begin Exercise inputs

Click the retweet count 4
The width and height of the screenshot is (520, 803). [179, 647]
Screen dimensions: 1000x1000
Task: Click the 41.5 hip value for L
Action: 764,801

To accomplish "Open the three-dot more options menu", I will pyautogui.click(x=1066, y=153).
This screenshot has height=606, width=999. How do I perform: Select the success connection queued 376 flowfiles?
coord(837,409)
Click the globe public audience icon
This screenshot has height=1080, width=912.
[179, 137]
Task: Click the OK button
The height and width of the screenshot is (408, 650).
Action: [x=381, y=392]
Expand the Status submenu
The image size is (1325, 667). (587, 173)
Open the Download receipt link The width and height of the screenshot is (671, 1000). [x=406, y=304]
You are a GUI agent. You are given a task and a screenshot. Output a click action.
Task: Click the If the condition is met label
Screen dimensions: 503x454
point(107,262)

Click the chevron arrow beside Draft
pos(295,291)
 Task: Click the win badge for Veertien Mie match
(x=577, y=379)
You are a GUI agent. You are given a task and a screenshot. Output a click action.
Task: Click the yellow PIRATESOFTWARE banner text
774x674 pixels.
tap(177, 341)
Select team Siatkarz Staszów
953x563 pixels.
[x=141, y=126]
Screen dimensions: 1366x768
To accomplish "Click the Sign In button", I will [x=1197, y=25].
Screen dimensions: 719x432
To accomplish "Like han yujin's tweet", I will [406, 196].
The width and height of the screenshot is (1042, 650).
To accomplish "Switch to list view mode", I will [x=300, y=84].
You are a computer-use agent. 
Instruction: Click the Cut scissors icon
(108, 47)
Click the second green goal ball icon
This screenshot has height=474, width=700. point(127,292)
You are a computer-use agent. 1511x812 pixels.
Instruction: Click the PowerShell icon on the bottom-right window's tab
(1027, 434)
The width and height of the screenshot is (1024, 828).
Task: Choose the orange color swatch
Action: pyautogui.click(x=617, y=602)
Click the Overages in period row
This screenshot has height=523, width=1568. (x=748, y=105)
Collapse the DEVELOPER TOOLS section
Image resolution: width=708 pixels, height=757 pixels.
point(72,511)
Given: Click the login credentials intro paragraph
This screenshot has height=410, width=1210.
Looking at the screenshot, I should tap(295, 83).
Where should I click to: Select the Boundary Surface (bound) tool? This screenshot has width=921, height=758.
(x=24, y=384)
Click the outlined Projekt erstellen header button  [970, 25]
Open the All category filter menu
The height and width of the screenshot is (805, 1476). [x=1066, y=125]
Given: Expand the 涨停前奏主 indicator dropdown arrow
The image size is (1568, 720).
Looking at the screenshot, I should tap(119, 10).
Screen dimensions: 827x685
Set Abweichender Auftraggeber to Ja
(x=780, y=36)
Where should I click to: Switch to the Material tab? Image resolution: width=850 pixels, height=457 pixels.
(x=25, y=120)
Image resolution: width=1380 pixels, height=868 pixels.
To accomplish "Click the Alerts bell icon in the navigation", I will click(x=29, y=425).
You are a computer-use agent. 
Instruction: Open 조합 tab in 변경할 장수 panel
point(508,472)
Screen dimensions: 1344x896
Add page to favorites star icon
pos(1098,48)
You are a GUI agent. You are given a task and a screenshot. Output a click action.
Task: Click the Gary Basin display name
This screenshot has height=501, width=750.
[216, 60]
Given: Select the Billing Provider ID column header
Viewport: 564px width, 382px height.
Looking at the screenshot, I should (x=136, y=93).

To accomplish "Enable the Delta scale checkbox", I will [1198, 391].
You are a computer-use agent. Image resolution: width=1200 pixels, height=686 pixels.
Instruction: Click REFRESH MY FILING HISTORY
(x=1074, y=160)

end Exercise inputs

Job: Reproduce every item above word for word, keeping the original line order.

The response:
Click the retweet count 4
The width and height of the screenshot is (520, 803). [179, 647]
Screen dimensions: 1000x1000
Task: Click the 41.5 hip value for L
Action: 764,801

To accomplish "Open the three-dot more options menu", I will pyautogui.click(x=1066, y=153).
This screenshot has height=606, width=999. How do I perform: Select the success connection queued 376 flowfiles?
coord(837,409)
Click the globe public audience icon
This screenshot has height=1080, width=912.
[179, 137]
Task: Click the OK button
The height and width of the screenshot is (408, 650).
Action: [x=381, y=392]
Expand the Status submenu
The image size is (1325, 667). (587, 173)
Open the Download receipt link The width and height of the screenshot is (671, 1000). [x=406, y=304]
You are a GUI agent. You are given a task and a screenshot. Output a click action.
Task: Click the If the condition is met label
Screen dimensions: 503x454
point(107,262)

Click the chevron arrow beside Draft
pos(295,291)
 Task: Click the win badge for Veertien Mie match
(x=577, y=379)
You are a GUI agent. You are given a task and a screenshot. Output a click action.
Task: Click the yellow PIRATESOFTWARE banner text
774x674 pixels.
tap(177, 341)
Select team Siatkarz Staszów
953x563 pixels.
[x=141, y=126]
Screen dimensions: 1366x768
To accomplish "Click the Sign In button", I will [x=1197, y=25].
Screen dimensions: 719x432
To accomplish "Like han yujin's tweet", I will [406, 196].
The width and height of the screenshot is (1042, 650).
To accomplish "Switch to list view mode", I will [x=300, y=84].
You are a computer-use agent. 
Instruction: Click the Cut scissors icon
(108, 47)
Click the second green goal ball icon
This screenshot has height=474, width=700. point(127,292)
You are a computer-use agent. 1511x812 pixels.
Instruction: Click the PowerShell icon on the bottom-right window's tab
(1027, 434)
The width and height of the screenshot is (1024, 828).
Task: Choose the orange color swatch
Action: pyautogui.click(x=617, y=602)
Click the Overages in period row
This screenshot has height=523, width=1568. (x=748, y=105)
Collapse the DEVELOPER TOOLS section
Image resolution: width=708 pixels, height=757 pixels.
point(72,511)
Given: Click the login credentials intro paragraph
This screenshot has height=410, width=1210.
Looking at the screenshot, I should tap(295, 83).
Where should I click to: Select the Boundary Surface (bound) tool? This screenshot has width=921, height=758.
(x=24, y=384)
Click the outlined Projekt erstellen header button  [970, 25]
Open the All category filter menu
The height and width of the screenshot is (805, 1476). [x=1066, y=125]
Given: Expand the 涨停前奏主 indicator dropdown arrow
The image size is (1568, 720).
Looking at the screenshot, I should tap(119, 10).
Screen dimensions: 827x685
Set Abweichender Auftraggeber to Ja
(x=780, y=36)
Where should I click to: Switch to the Material tab? Image resolution: width=850 pixels, height=457 pixels.
(x=25, y=120)
Image resolution: width=1380 pixels, height=868 pixels.
To accomplish "Click the Alerts bell icon in the navigation", I will click(x=29, y=425).
You are a computer-use agent. 
Instruction: Open 조합 tab in 변경할 장수 panel
point(508,472)
Screen dimensions: 1344x896
Add page to favorites star icon
pos(1098,48)
You are a GUI agent. You are given a task and a screenshot. Output a click action.
Task: Click the Gary Basin display name
This screenshot has height=501, width=750.
[216, 60]
Given: Select the Billing Provider ID column header
Viewport: 564px width, 382px height.
Looking at the screenshot, I should (x=136, y=93).

To accomplish "Enable the Delta scale checkbox", I will [1198, 391].
You are a computer-use agent. Image resolution: width=1200 pixels, height=686 pixels.
Instruction: Click REFRESH MY FILING HISTORY
(x=1074, y=160)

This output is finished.